One of the reasons Hansen works so hard and does things the right way is because he's used to it. He developed type 1 diabetes when he was three years old, which has taught him to always be well prepared and responsible.
The Gauchos coaching staff loves having Hansen around because of his contributions to the team and the example he sets for his teammates, but he almost wasn't part of the team.
It had nothing to do with his diabetes, but Hansen was unsuccessful at walking on to the team his freshman year. After playing for the club team for a year, he tried out a second time and made the team.
Even with the workload of a catcher, Hansen is able to manage his diabetes by keeping a close eye on what he eats and adjusting his blood sugar level between innings with insulin or some Gatorade when necessary.
"He was the last guy we let go, but he left a lasting impression with his character," remembers head coach Bob Brontsema of Hansen's first try-out. "You want as many guys like Doug on the team as you can get."
Hansen is so used to monitoring himself and managing his diabetes that he says it doesn't affect his play at all.
The same skills that allow Hansen to compete at such a high level have probably helped him in other areas of life as well. He is a business economics major with a minor in sport management, and he plans on going to law school after graduating from UCSB.
"He's very astute, in some ways it's like having another coach out there," explained associate head coach Tom Myers. "He's a positive person, and his teammates feed off that."
His attitude and work ethic have not gone unnoticed.
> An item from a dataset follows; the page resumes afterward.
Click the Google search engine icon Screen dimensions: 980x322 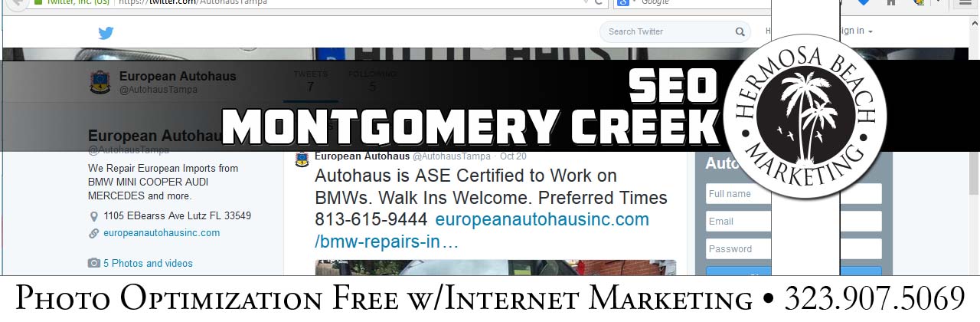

Hansen was awarded the Phil Womble Gaucho Heart Award last year at the SB Awards for his "never give up" attitude.
Hansen credits his family, especially his mom, in helping him develop the skills that have enabled him to be so successful on and off the field.
"I've had diabetes for so long that I don't even think about it most of the time," said Hansen. "I've never thought that I wouldn't be able to do something."